Aujourd’hui je V/vous parlerai des mandalas.

Mon Maître me rappelle souvent que je dois arrêter de trop penser, je dois en deux mots : lâcher prise. Mon mental envahissant a tissé sa toile dans mon cerveau, mon moi pris au piège doit se libérer pour s’épanouir comme l’envisage mon Maître.

Tout d’abord ce n’est pas le fait de le penser qui produira un effet quelconque, c’est là toujours le mental qui dirige. Pour progresser vers plus de conscience il suffit de s’observer, de se centrer sur ce qui est : le présent. Etre dans un état de vigilance active le plus possible, je pratique de petits exercices dans ce but, entre autres, je crée des mandalas.

Engloutis dans le temps horloge (N/nous avons eu avec mon Maître une discussion à ce sujet que je V/vous relaterai bientôt), je disais engloutis par ce fameux temps horloge N/nous perdons le fil de l’essentiel, c’est la course… la course à quoi ??? Si N/nous en arrivons là c’est le moment de modifier N/notre façon d’être car l’ambiance générale de N/notre vie risque de se dégrader, l’humeur des uns se répercutant sur l’humeur des autres.

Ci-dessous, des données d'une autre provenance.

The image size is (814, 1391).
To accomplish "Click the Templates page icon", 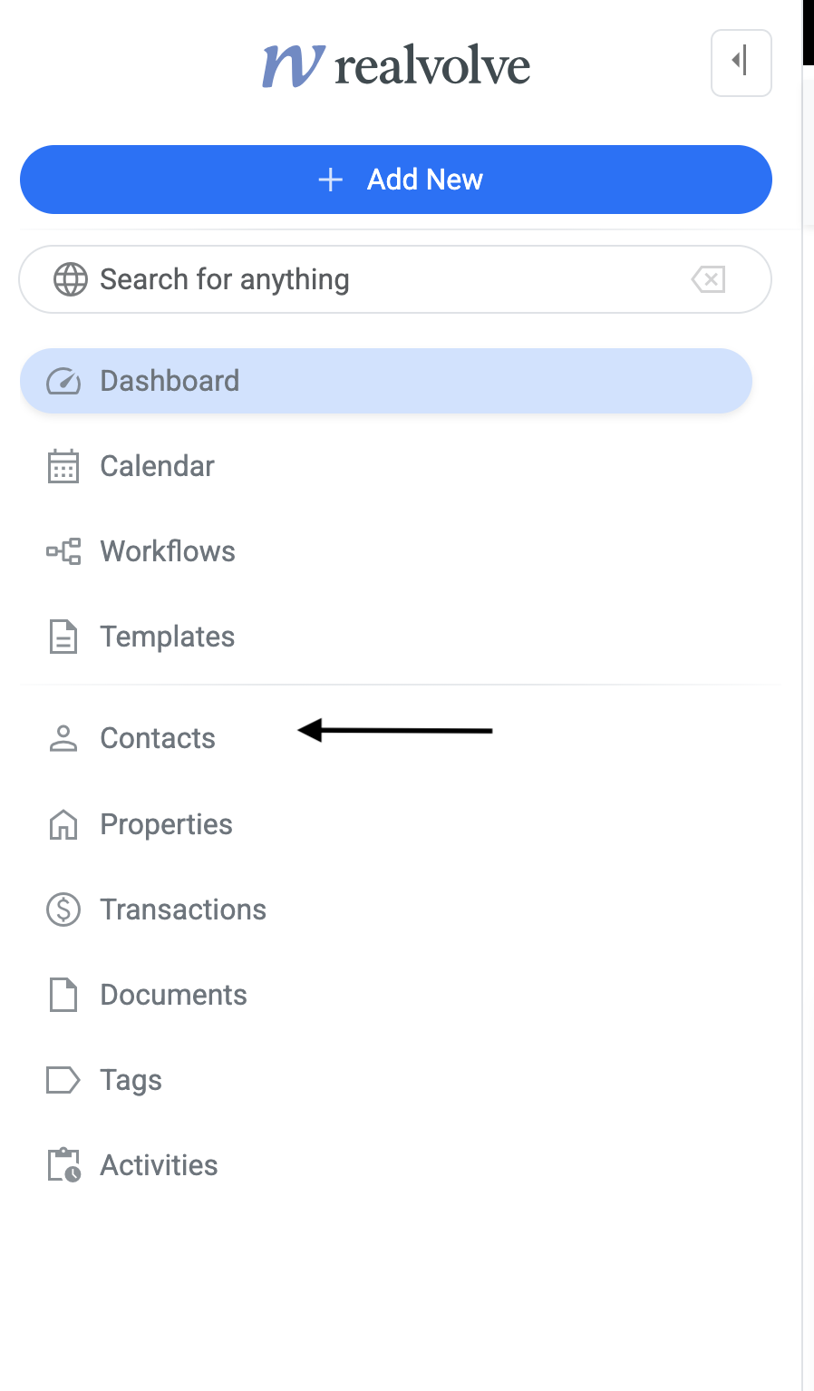I will tap(63, 637).
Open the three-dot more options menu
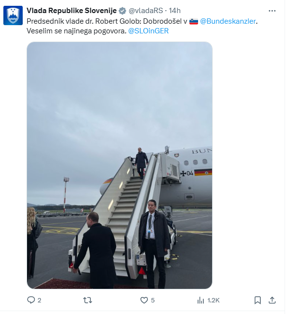Viewport: 286px width, 314px height. (272, 11)
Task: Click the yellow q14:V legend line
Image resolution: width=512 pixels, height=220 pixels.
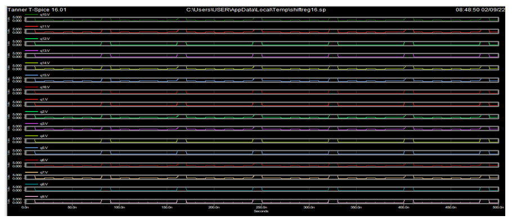Action: (x=32, y=63)
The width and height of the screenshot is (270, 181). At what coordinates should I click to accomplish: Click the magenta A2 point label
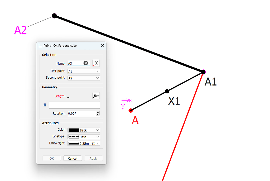tap(20, 30)
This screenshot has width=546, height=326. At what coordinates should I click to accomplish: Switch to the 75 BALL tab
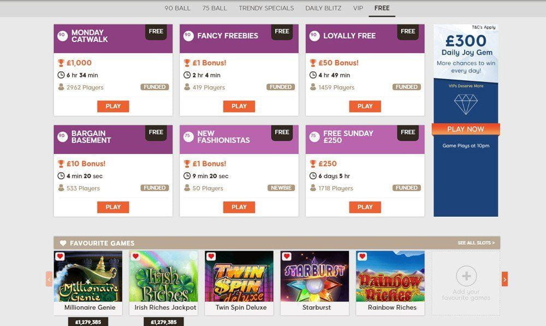click(215, 8)
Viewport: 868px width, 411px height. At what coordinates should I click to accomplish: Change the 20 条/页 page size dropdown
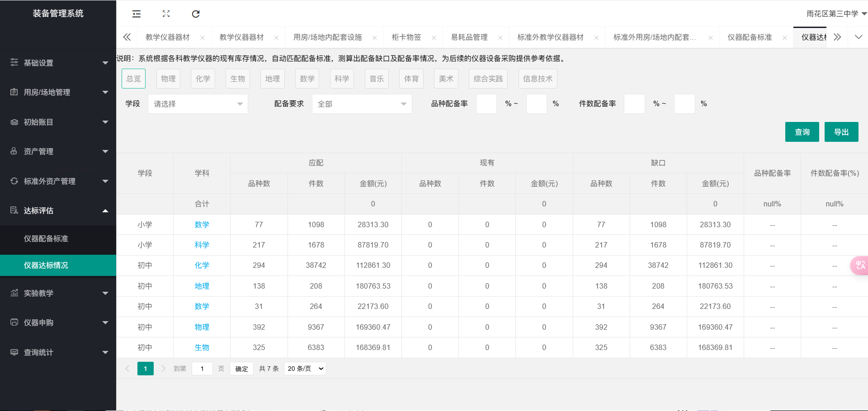305,369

L’aide et le soutien de mon Maître dans ce domaine sont essentiels (communication, échanges de points de vues…), je me dois de persévérer dans cette direction, les répercussions bénéfiques sont innombrables au niveau de N/notre relation, de la vie familiale, de la sphère amicale et de N/notre relation au monde en général.

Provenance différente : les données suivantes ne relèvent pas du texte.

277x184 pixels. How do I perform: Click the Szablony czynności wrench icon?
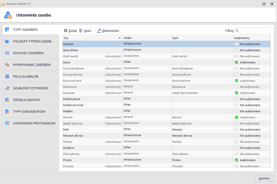[x=7, y=88]
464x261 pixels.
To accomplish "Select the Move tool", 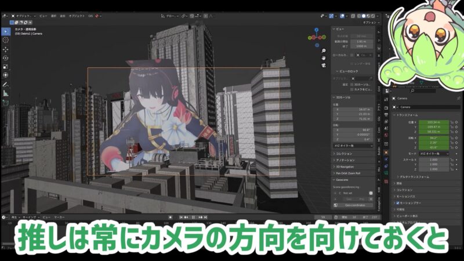I will (6, 49).
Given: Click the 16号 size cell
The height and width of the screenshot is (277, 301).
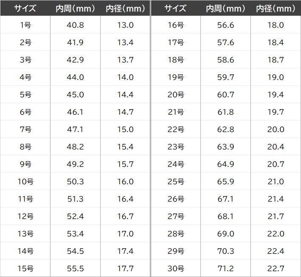Looking at the screenshot, I should click(x=176, y=25).
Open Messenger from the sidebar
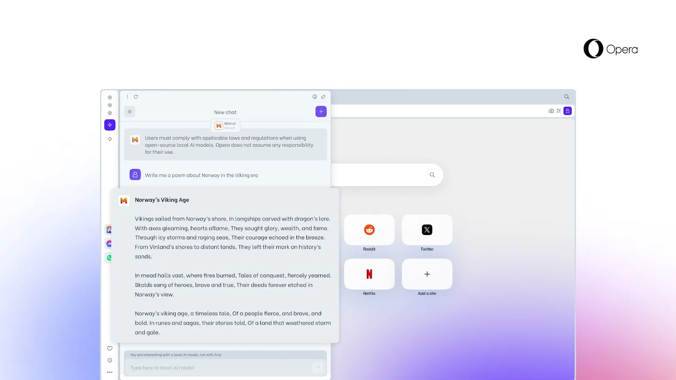The height and width of the screenshot is (380, 676). (x=109, y=244)
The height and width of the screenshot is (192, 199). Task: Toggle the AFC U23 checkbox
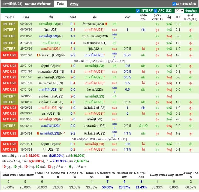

Et c’est le Maître qui connaissant Sa soumise est le mieux placé pour la diriger vers une ou des activités qui seront profitables à leur épanouissement commun et au calme de la relation.

Revenons aux mandalas.

Je V/vous en présente quatre : 1 (fond jaune), 2 (fond orange), 3 (fond bleu), 4 avec spirales sur le tour (fond bleu). Je les considère comme des outils de transformation intérieure.

Qu’est-ce qu’un Mandala ?

Une explication simple : c’est un dessin qui s’organise autour d’un centre, en Sanskrit mandala signifie cercle. Il propose au travers de sa réalisation un voyage vers soi et pour moi c’est essentiel.

Pour être totalement en accord je me dois de les créer, de les laisser jaillir sans intervention du mental. C’est une excellente pratique pour lâcher prise, chaque mandala étant le messager de mon évolution, il m’ancre dans le présent. D’abord la phase de traçage plus ou moins longue selon le ressenti et l’inspiration. Les motifs que je dessine viennent de l’intérieur s’inscrivant dans un espace défini.Puis vient la phase du coloriage, là aussi c’est l’inspiration qui doit guider, se laisser aller. Et là nous décrochons du temps horloge, nous nous ressourçons, nous évacuons le stress.

V/vous remarquerez que suivant mon habitude mon premier mandala (sur fond jaune) est un peu disons irrégulier… Je me suis lancée et au moment du coloriage, gloups… le nombre impair gênait, je me suis enfermée dans une possibilité de mise en couleur moins riche. C’est l’observation de ceci qui a mis en lumière un de mes défauts que je dois rectifier : aller toujours trop vite, du coup quand cela m’arrive je suis à même de m’observer et de me recentrer sur l’instant en le vivant vraiment. Exemple préparer une tarte sans déjà me projeter dans l’après et ça change tout.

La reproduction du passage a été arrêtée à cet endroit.